## Krótkie zadanie
Wypisz w całości, bez żadnych zmian, poniższy tekst o wyborach samorządowych w Iławie.

## Fragment tekstu
==============================

Odnośnie wpisu numer: 31366

Szanowny Panie Tomaszu Dąbrowski.
Listy nie pomyliłem. Niech mi Pan uwierzy. Jeżeli na Pana liście są ludzie, którzy mieli problemy z ukończenie szkoły, to chyba musiałbym być idiotą żeby na nich zagłosować i liczyć, że będą dobrze rządzić naszym miastem. Nie wszyscy kandydaci są źli, ale niektórzy to już gruba przesada i kpina z wyborców.
Iława nie ma czasu na Pana eksperymenty socjologiczne. Tu potrzeba wykształconych, doświadczonych i dorobionych kandydatów, którzy zamiast pyskować szybko rozgonią hołotę, rozwalą układ i wprowadzą radykalne zmiany.
Tak przy okazji muszę Panu powiedzieć, że mam kolegów z KNP, ale z innego regionu i wiem jakich kandydatów gdzie indziej się wystawia. Takich cyrków jak w Iławie nie ma.
Co do programu KNP, faktem jest, że program samorządowy partii jest inny. Tylko, jeżeli uznaje Pan założenia KNP za błędne, to po co startuje Pan pod ich barwami? Jeśli ma Pan swoje, lepsze pomysły, to niech Pan zakłada lokalny komitet wyborczy pod swoim nazwiskiem i nie podpina się pod KNP.
Czy chce Pan przyciągnąć młodzież logiem Nowej Prawicy, a później wszystkich oszukać nie wywiązując się z założeń programowych tej partii? Ja już za Pana "umiarkowany" program dziękuję!
 młody iławianin
 Iława, Niedziela 02-11-2014

31372. 
Odnośnie wpisu numer: 31368

Kandydaci na radnych do sejmiku województwa w Olsztynie:
http://wybory2014.pkw.gov.pl/pl/wojewodztwa/view/28

Kandydaci do rad miast i gmin na obszarze powiatu iławskiego:
http://wybory2014.pkw.gov.pl/pl/powiaty/view/2807

Kandydaci do rad miast i gmin na obszarze powiatu nowomiejskiego:
http://wybory2014.pkw.gov.pl/pl/powiaty/view/2812
 skaner
 KURIER IŁAWSKI, Niedziela 02-11-2014

31370.

==============================

## Podane pozycje
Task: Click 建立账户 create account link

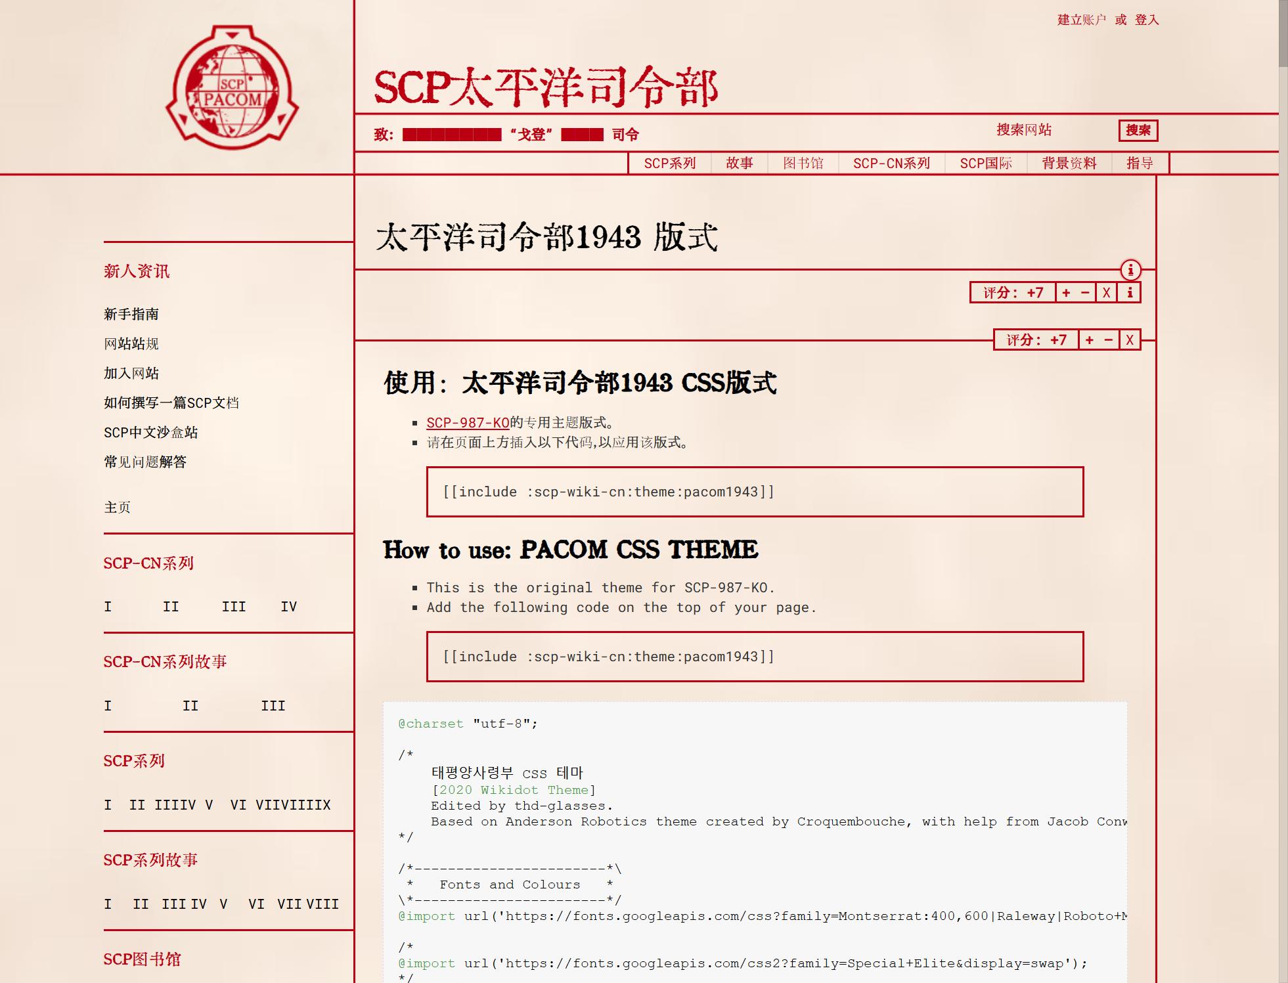Action: point(1081,20)
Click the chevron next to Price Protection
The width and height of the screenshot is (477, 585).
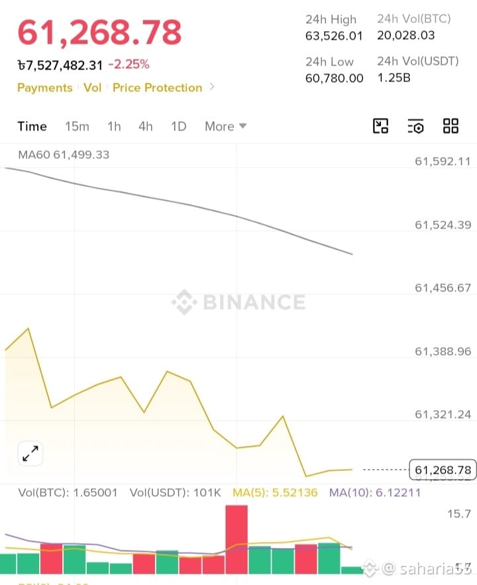[x=212, y=87]
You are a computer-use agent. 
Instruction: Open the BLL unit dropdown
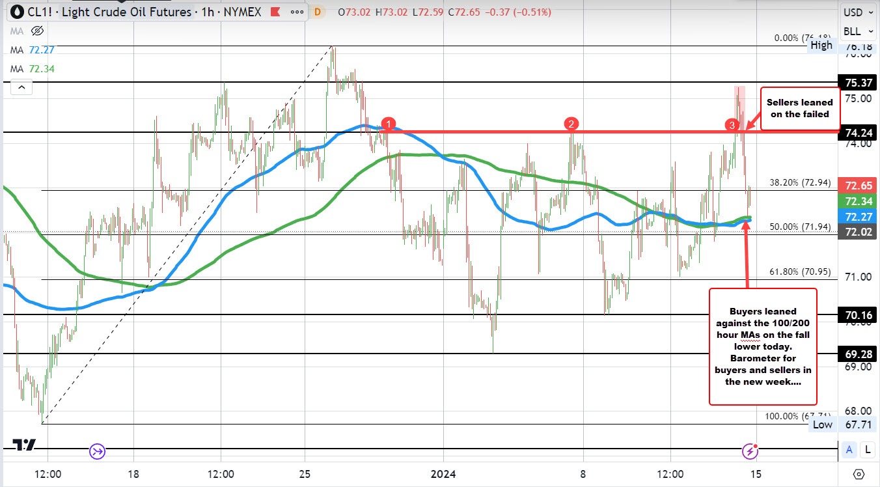[857, 31]
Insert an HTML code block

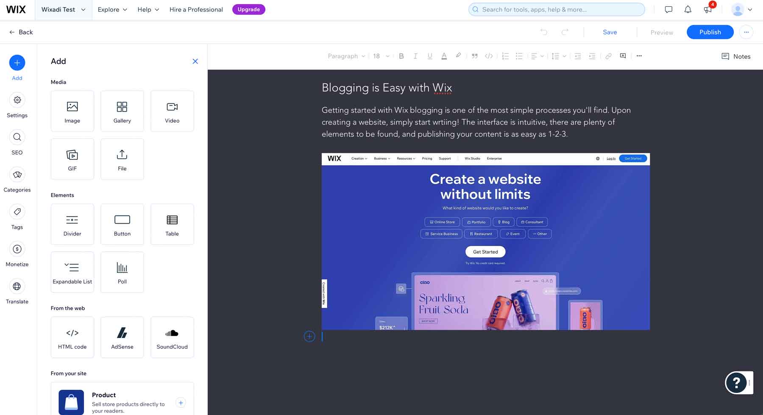(72, 337)
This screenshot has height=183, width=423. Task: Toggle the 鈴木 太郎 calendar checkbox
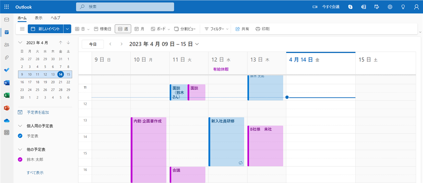(x=20, y=159)

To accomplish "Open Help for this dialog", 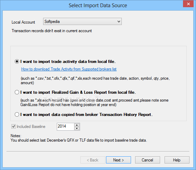I will pos(177,160).
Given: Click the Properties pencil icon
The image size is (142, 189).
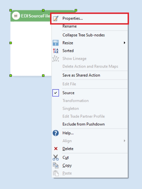Looking at the screenshot, I should [x=56, y=19].
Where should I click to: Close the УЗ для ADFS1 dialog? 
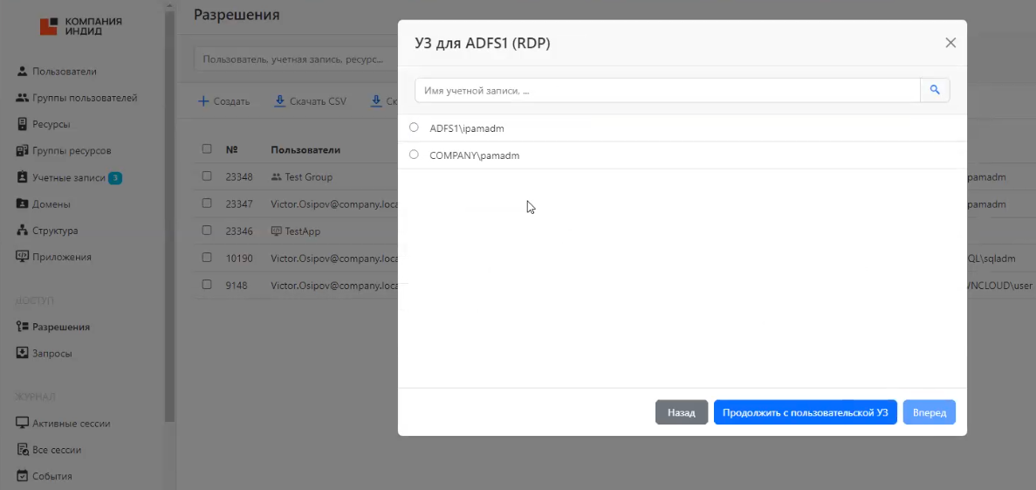tap(950, 43)
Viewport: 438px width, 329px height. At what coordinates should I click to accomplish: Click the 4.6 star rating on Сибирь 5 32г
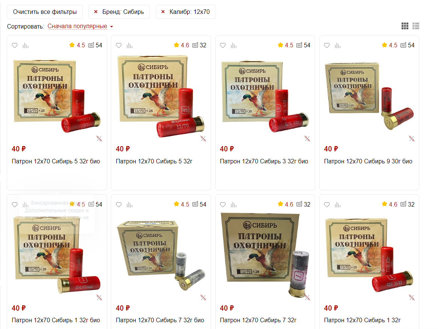click(x=181, y=45)
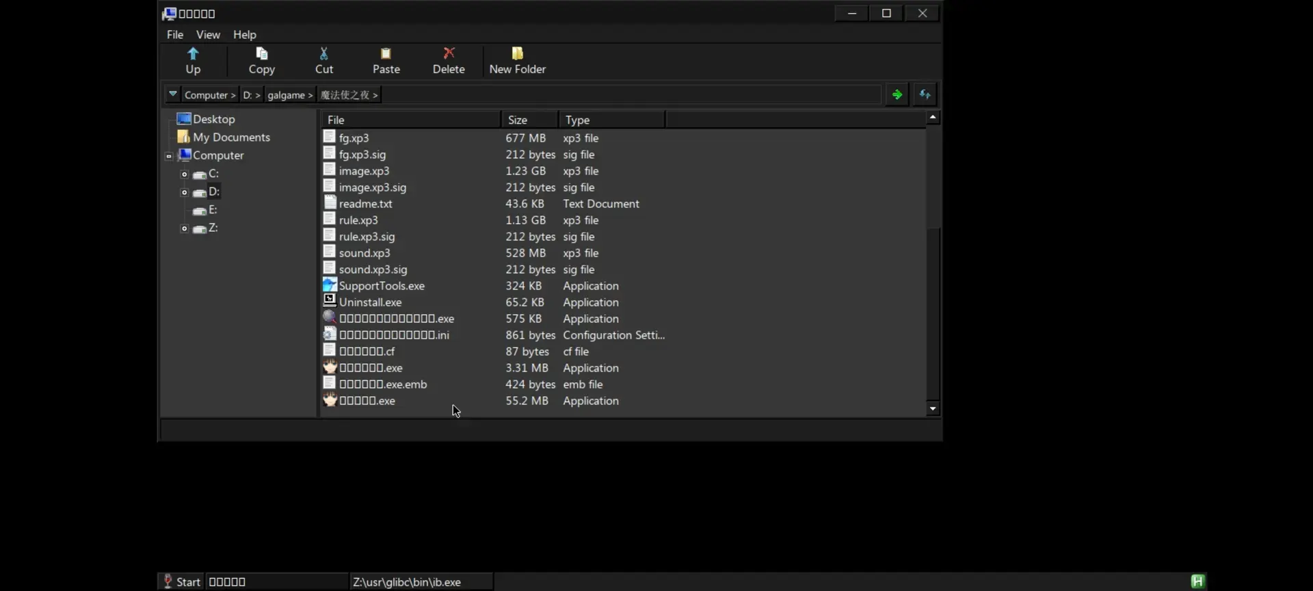The height and width of the screenshot is (591, 1313).
Task: Open the File menu
Action: pyautogui.click(x=175, y=34)
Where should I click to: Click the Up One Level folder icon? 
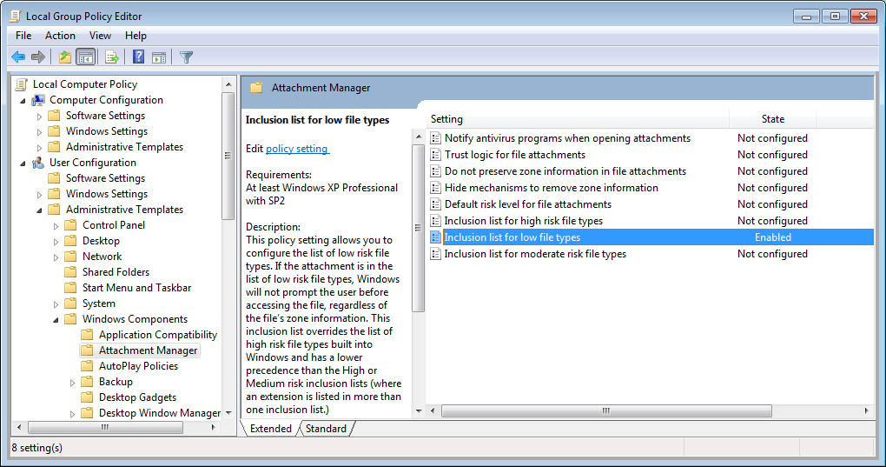(64, 57)
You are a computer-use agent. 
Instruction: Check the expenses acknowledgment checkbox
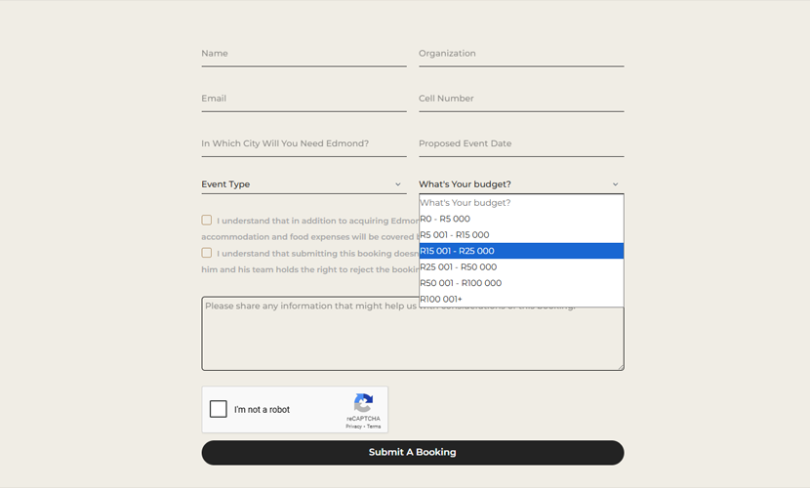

==============================

## Wynik końcowy
Odnośnie wpisu numer: 31366

Szanowny Panie Tomaszu Dąbrowski.
Listy nie pomyliłem. Niech mi Pan uwierzy. Jeżeli na Pana liście są ludzie, którzy mieli problemy z ukończenie szkoły, to chyba musiałbym być idiotą żeby na nich zagłosować i liczyć, że będą dobrze rządzić naszym miastem. Nie wszyscy kandydaci są źli, ale niektórzy to już gruba przesada i kpina z wyborców.
Iława nie ma czasu na Pana eksperymenty socjologiczne. Tu potrzeba wykształconych, doświadczonych i dorobionych kandydatów, którzy zamiast pyskować szybko rozgonią hołotę, rozwalą układ i wprowadzą radykalne zmiany.
Tak przy okazji muszę Panu powiedzieć, że mam kolegów z KNP, ale z innego regionu i wiem jakich kandydatów gdzie indziej się wystawia. Takich cyrków jak w Iławie nie ma.
Co do programu KNP, faktem jest, że program samorządowy partii jest inny. Tylko, jeżeli uznaje Pan założenia KNP za błędne, to po co startuje Pan pod ich barwami? Jeśli ma Pan swoje, lepsze pomysły, to niech Pan zakłada lokalny komitet wyborczy pod swoim nazwiskiem i nie podpina się pod KNP.
Czy chce Pan przyciągnąć młodzież logiem Nowej Prawicy, a później wszystkich oszukać nie wywiązując się z założeń programowych tej partii? Ja już za Pana "umiarkowany" program dziękuję!
 młody iławianin
 Iława, Niedziela 02-11-2014

31372. 
Odnośnie wpisu numer: 31368

Kandydaci na radnych do sejmiku województwa w Olsztynie:
http://wybory2014.pkw.gov.pl/pl/wojewodztwa/view/28

Kandydaci do rad miast i gmin na obszarze powiatu iławskiego:
http://wybory2014.pkw.gov.pl/pl/powiaty/view/2807

Kandydaci do rad miast i gmin na obszarze powiatu nowomiejskiego:
http://wybory2014.pkw.gov.pl/pl/powiaty/view/2812
 skaner
 KURIER IŁAWSKI, Niedziela 02-11-2014

31370.